## To do
Return, verbatim and in full, the records that follow, but not their pictures.

━━━ Supplied records

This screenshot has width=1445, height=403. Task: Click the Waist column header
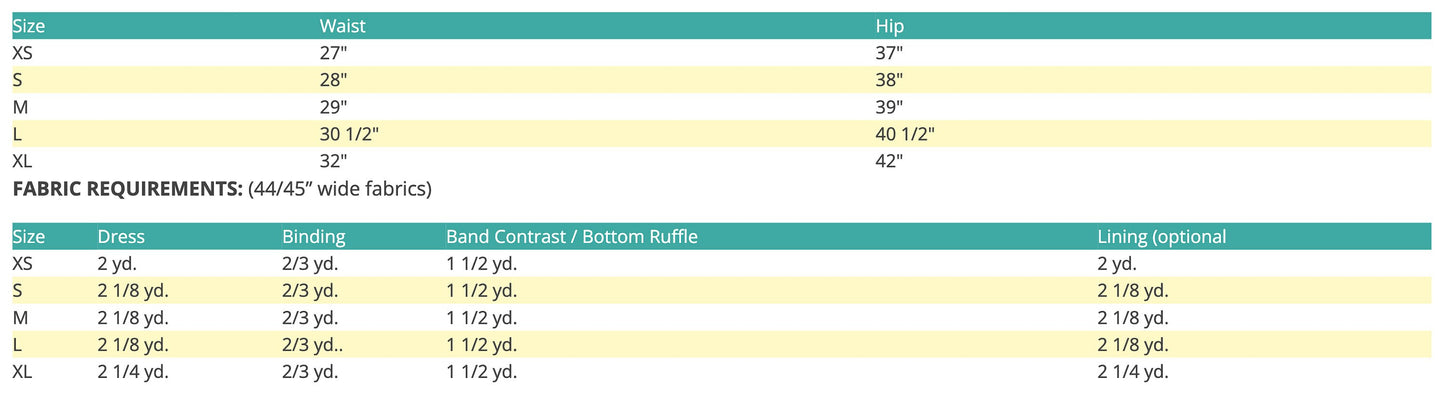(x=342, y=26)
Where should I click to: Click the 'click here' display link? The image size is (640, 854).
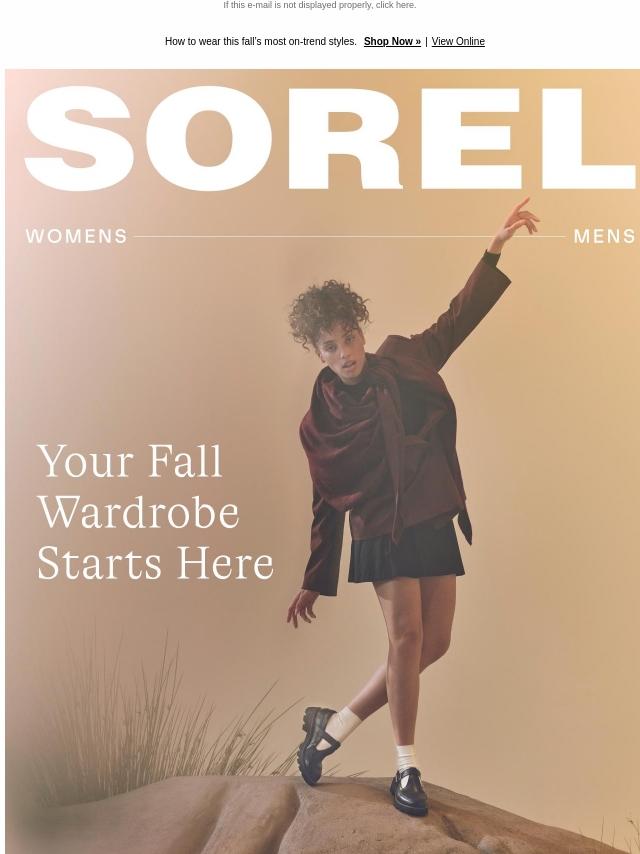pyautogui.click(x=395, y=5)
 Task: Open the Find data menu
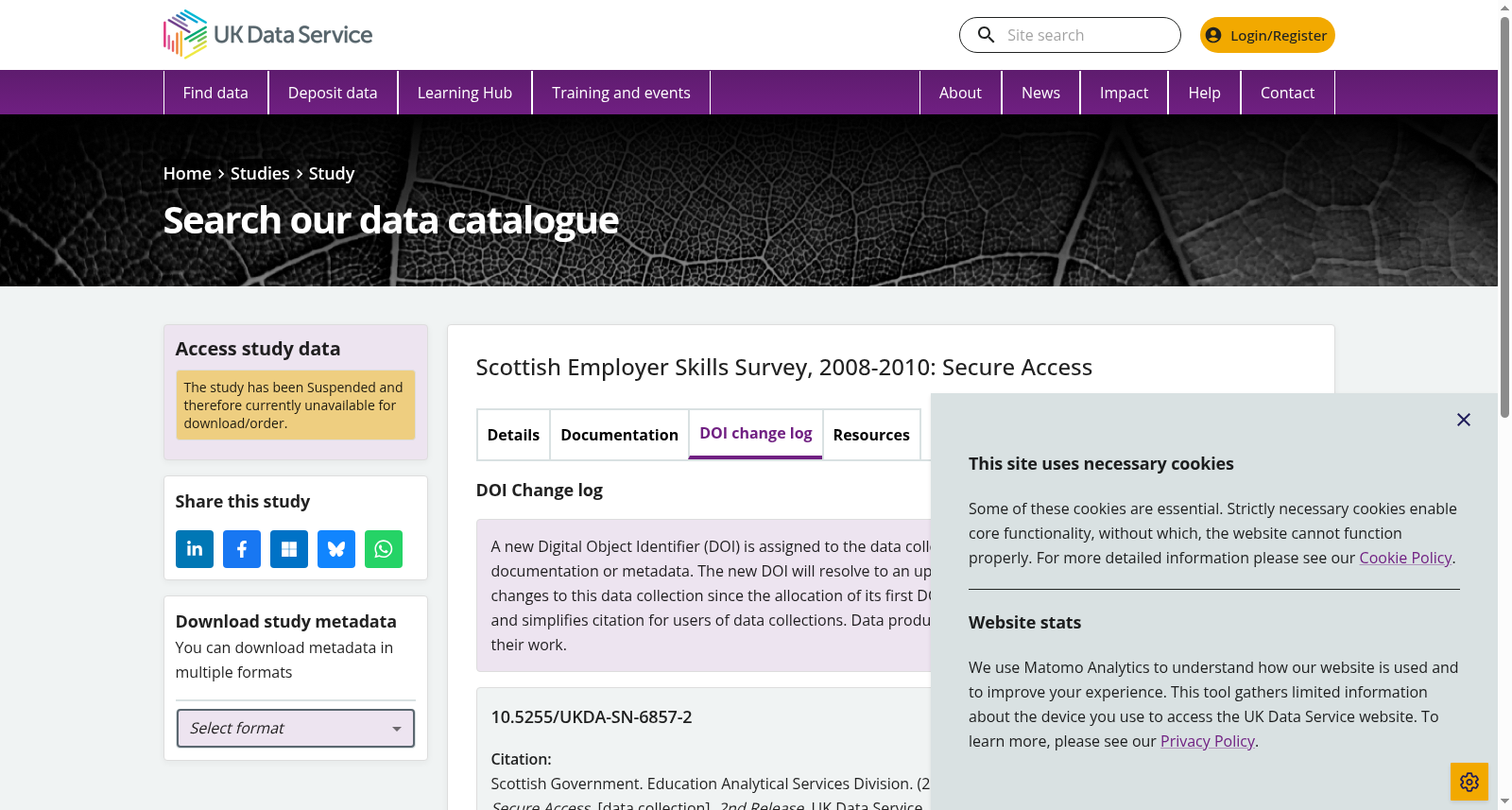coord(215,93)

━━━━━━

## Result for this task
This screenshot has width=1445, height=403. Task: Click the Waist column header
(x=342, y=26)
Where should I click to: Click the 'click here' display link? The image size is (640, 854).
pyautogui.click(x=395, y=5)
 Task: Open the Find data menu
coord(215,93)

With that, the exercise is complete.